My usage pattern is: the user provides an audio input to the agent, and the agent generates an audio reply based on a text instruction. (I’ve configured RunConfig(response_modalities=["AUDIO"], input_audio_transcription=types.AudioTranscriptionConfig(), output_audio_transcription=types.AudioTranscriptionConfig).)
I would like to get the number of text/audio tokens for each model input and output so I can calculate costs. However, when I print event.usage_metadata, I only get the following:
I can’t tell which tokens belong to the input audio and which belong to the model’s audio output.
On top of that, the sum of prompt_token_count and thoughts_token_count is greater than total_token_count.
So I’m not sure whether usage_metadata is inaccurate, or if I’m looking in the wrong place to get the information I need.

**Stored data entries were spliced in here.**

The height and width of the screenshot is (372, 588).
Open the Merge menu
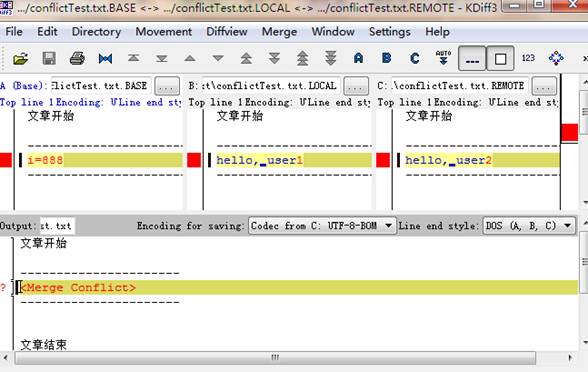click(279, 32)
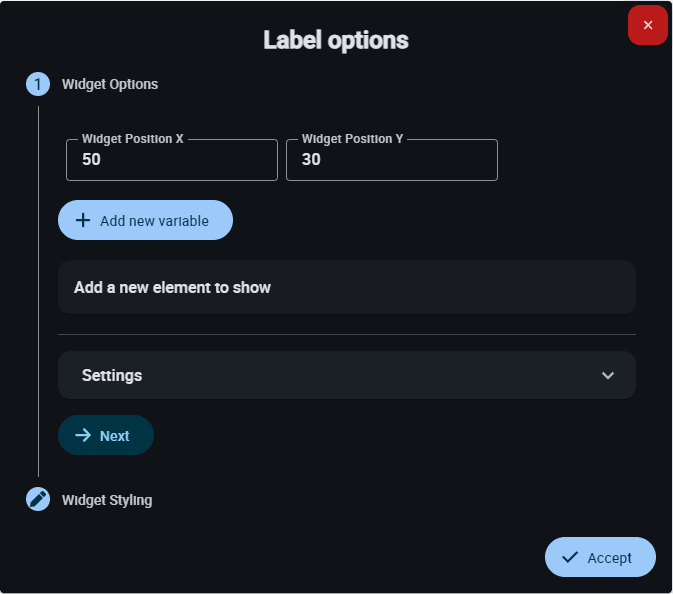Open the Widget Styling step
The width and height of the screenshot is (673, 594).
(x=107, y=499)
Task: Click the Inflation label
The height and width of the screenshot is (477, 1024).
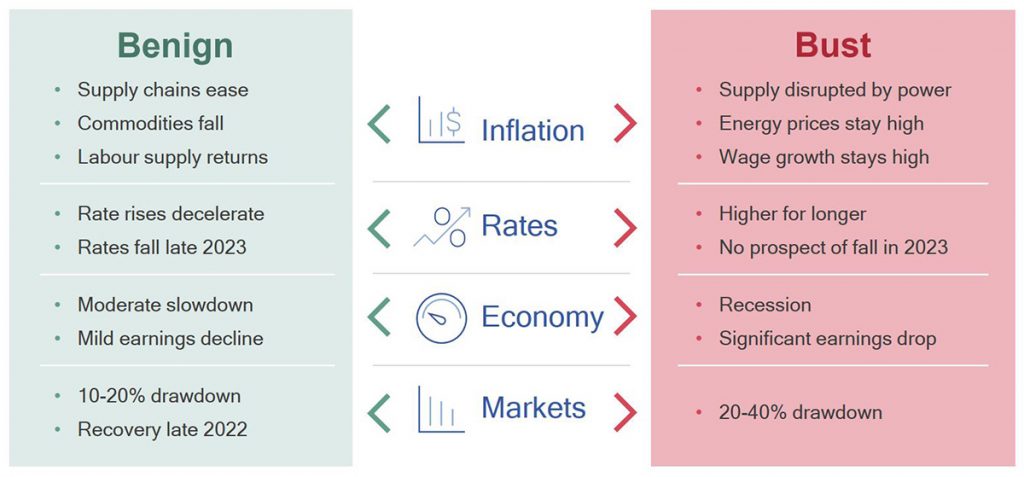Action: tap(533, 131)
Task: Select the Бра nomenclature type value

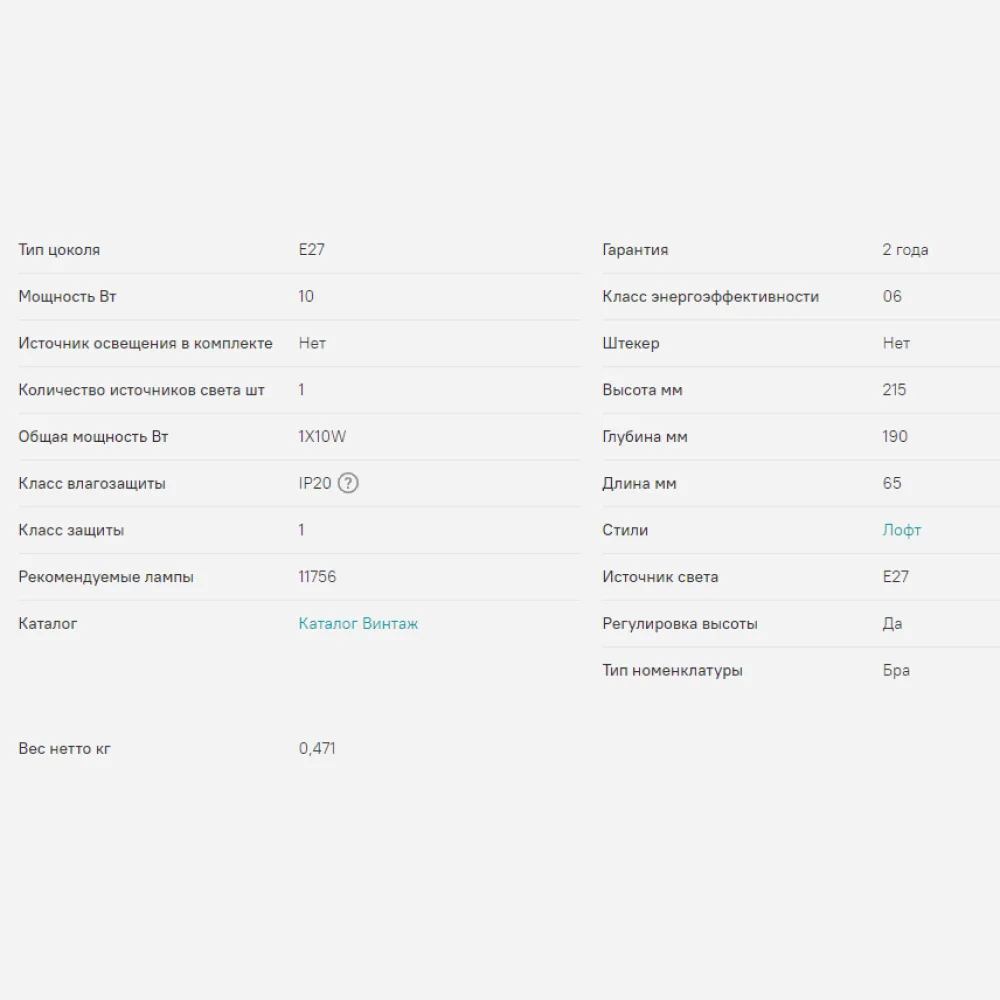Action: (896, 670)
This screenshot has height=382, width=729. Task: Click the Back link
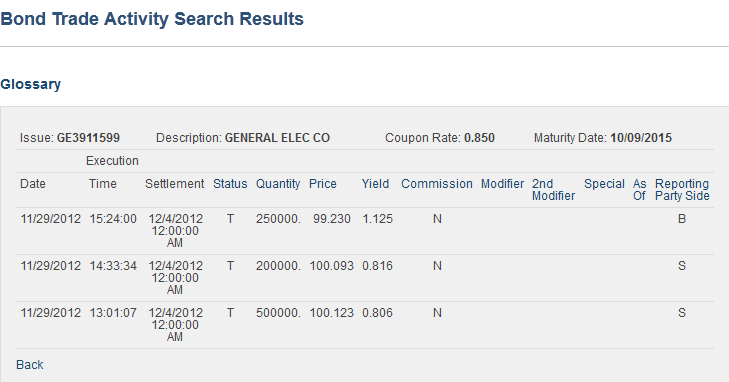[x=30, y=365]
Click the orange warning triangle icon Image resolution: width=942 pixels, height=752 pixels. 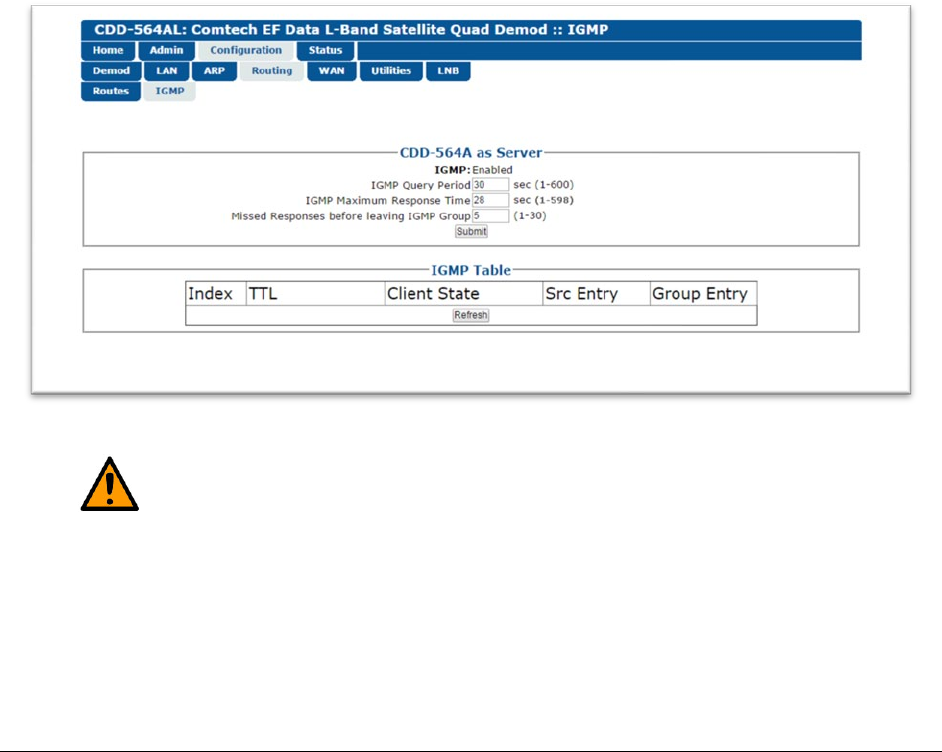pyautogui.click(x=109, y=485)
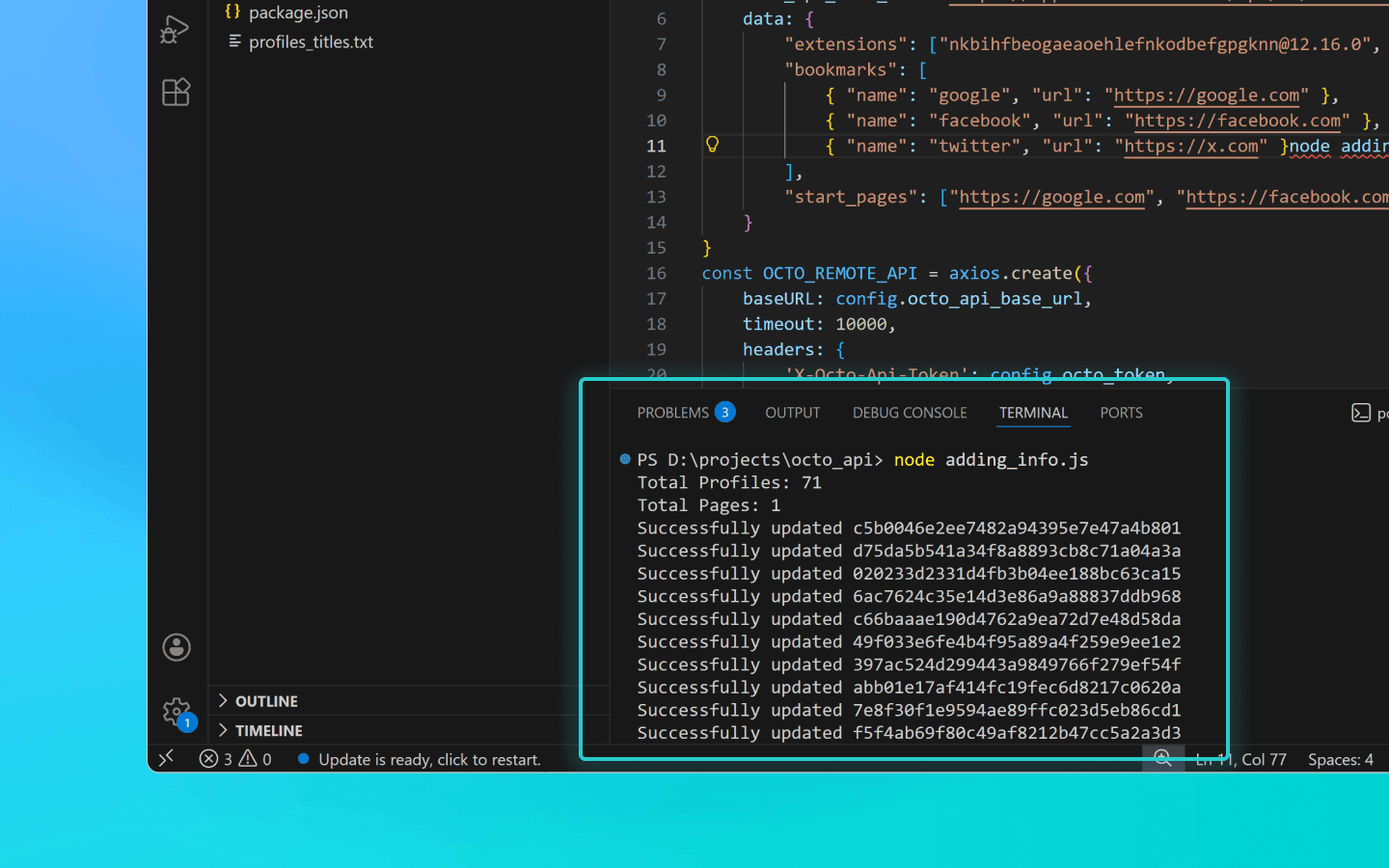Click the Ln 11, Col 77 indicator
The image size is (1389, 868).
[x=1240, y=759]
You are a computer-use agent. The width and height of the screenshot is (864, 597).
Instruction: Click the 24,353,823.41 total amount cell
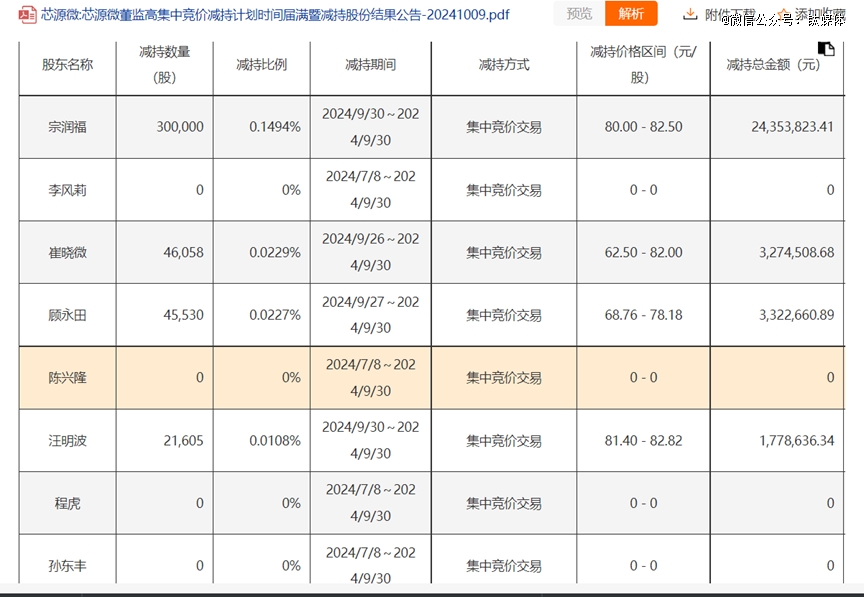777,127
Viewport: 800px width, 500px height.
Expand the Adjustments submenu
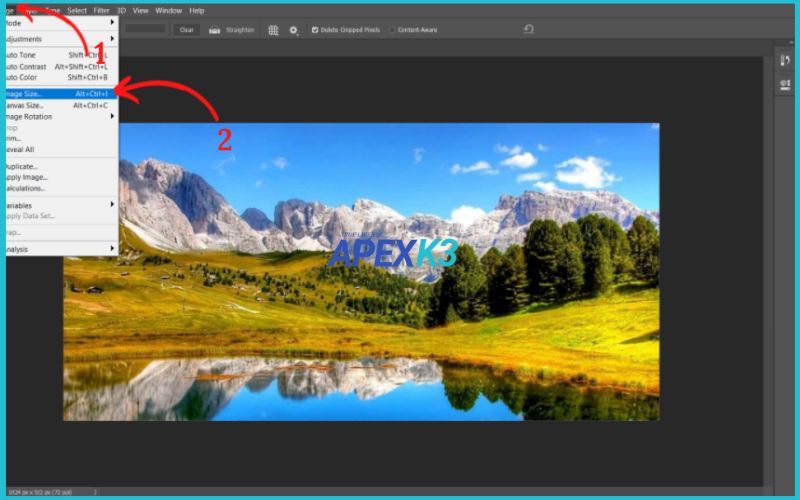60,39
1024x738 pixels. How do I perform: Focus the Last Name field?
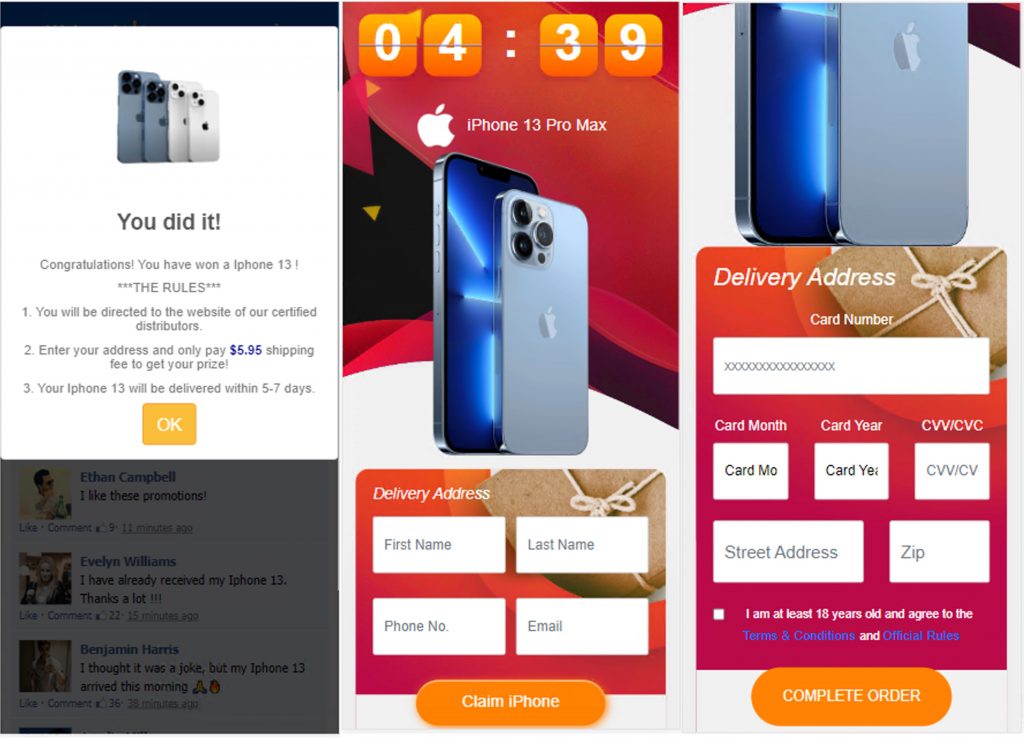(x=582, y=545)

I’d also like to know whether enabling input_audio_transcription=types.AudioTranscriptionConfig() and output_audio_transcription=types.AudioTranscriptionConfig() results in any additional charges?
Please refer here for a guide on token calculation: How token works
And no, it doesn’t cost any additional charges if you enable input_audio_transcription=types.AudioTranscriptionConfig() and output_audio_transcription=types.AudioTranscriptionConfig()
Hi @fengdog, prompt_token_count are the input tokens and prompt_tokens_details are the details, where modality=TEXT I think are the text tokens of your instructions, or the system prompt, and modality=AUDIO is the user audio input.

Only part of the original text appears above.